Function $f$ from $[0,1]$ to $[0,1]$, bounded, such that the graph of $f$ is not Jordan measurable.

I am currently doing a problem in my real analysis text book and I am having trouble with one in particular. It asks whether or not the graph of a bounded function is Jordan Measurable or not. The function isn't necessarily continuous or continuous almost everywhere continuous it is just bounded. I personally think there does exist a bounded function from $[0,1]$ to $[0,1]$ which has a graph that is not Jordan measurable but I cannot find the function. Any help will be greatly appreciated.

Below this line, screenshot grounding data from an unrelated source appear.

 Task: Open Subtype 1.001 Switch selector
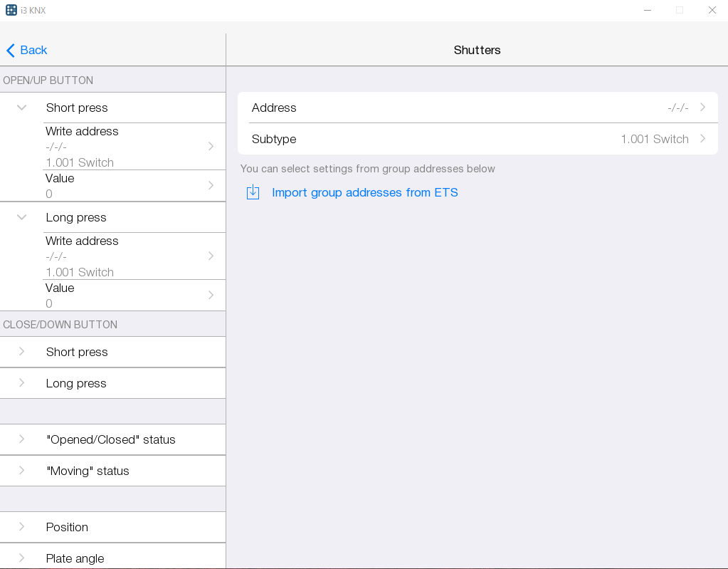477,139
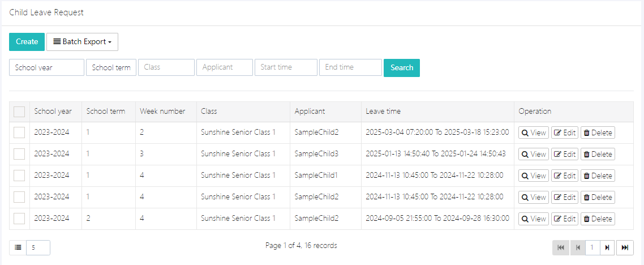Edit the first SampleChild2 leave record

565,133
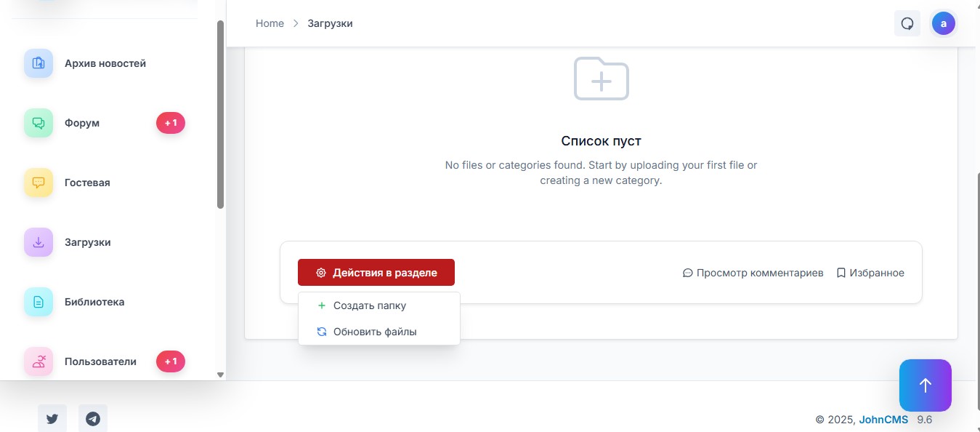This screenshot has width=980, height=432.
Task: Choose Обновить файлы from the menu
Action: [x=374, y=332]
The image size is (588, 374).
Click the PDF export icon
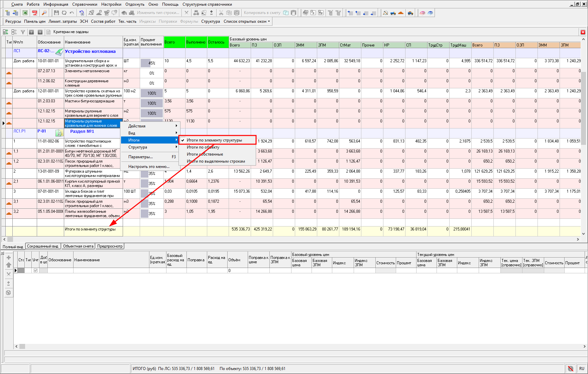(35, 13)
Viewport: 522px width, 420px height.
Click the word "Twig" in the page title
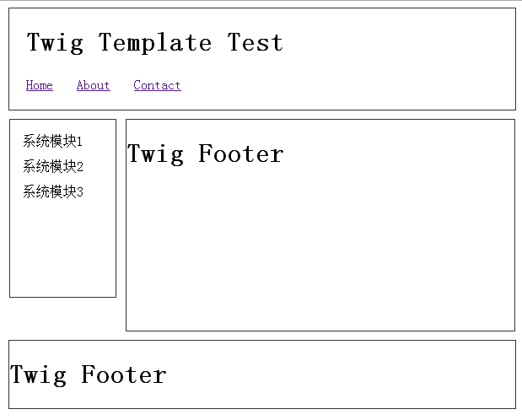point(55,43)
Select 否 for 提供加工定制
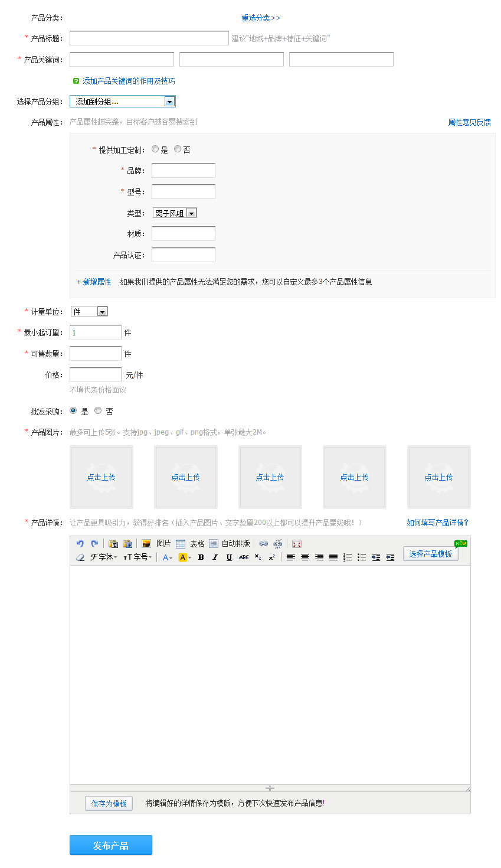Viewport: 501px width, 868px height. pyautogui.click(x=178, y=149)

• By the way consider the graph as a subset of R^2 – JSanchez Dec 12 '14 at 4:31
• From Wikipedia: A bounded set is Jordan measurable if and only if its indicator function is Riemann-integrable. Also, a bounded set is Jordan measurable if and only if its boundary has Lebesgue measure zero. It is not difficult to describe functions form $[0,1]$ to $[0,1]$ such that their graph is dense in $[0,1]^2$ (and hence the boundary of the graph is $[0,1]^2$. – Mirko Dec 12 '14 at 4:39
• Every function into $[0,1]$ is bounded by $2$ – Ross Millikan Dec 12 '14 at 4:42

Let $B$ be a Hamel basis of $[0,1]$, i.e. the set of equivalence classes of relation $\sim$ defined by $x\sim y \iff x-y\in\mathbb{Q}$. Then any bijection between (equivalence classes of) $B$ and $[0,1]$ is not Jordan measurable, because it is dense in $[0,1]^2$ and interior of any intersection with any rectangular is empty.